> _WORK REQUEST_: Copy out exactly, and only, the lines from the one containing "Task: Open the 域名管理 tab" through the end of the entries. No pictures.

━━━ GIVEN DATA

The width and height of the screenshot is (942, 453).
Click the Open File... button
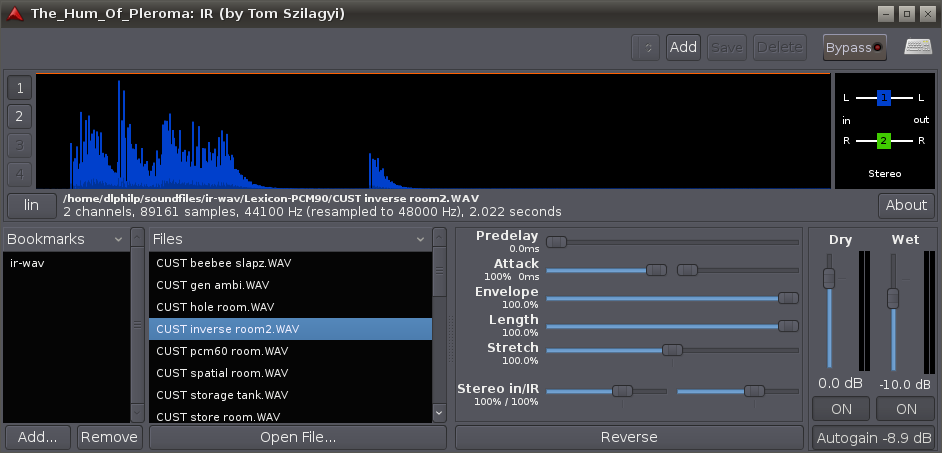[x=297, y=437]
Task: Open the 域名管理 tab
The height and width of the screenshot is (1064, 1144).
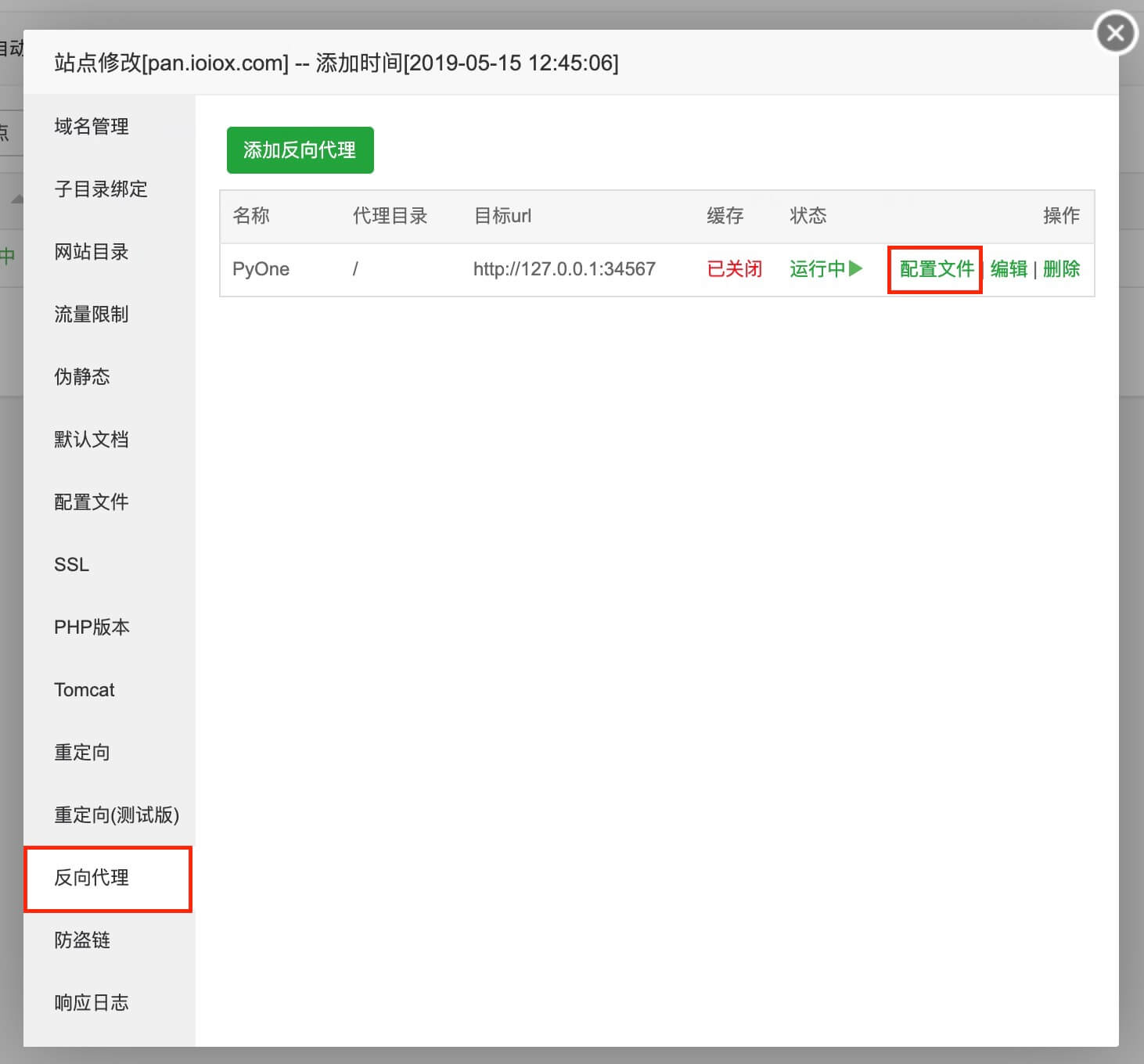Action: tap(92, 127)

━━━━━━

> _EXERCISE RESULT_:
Task: Open the 域名管理 tab
The height and width of the screenshot is (1064, 1144).
Action: tap(92, 127)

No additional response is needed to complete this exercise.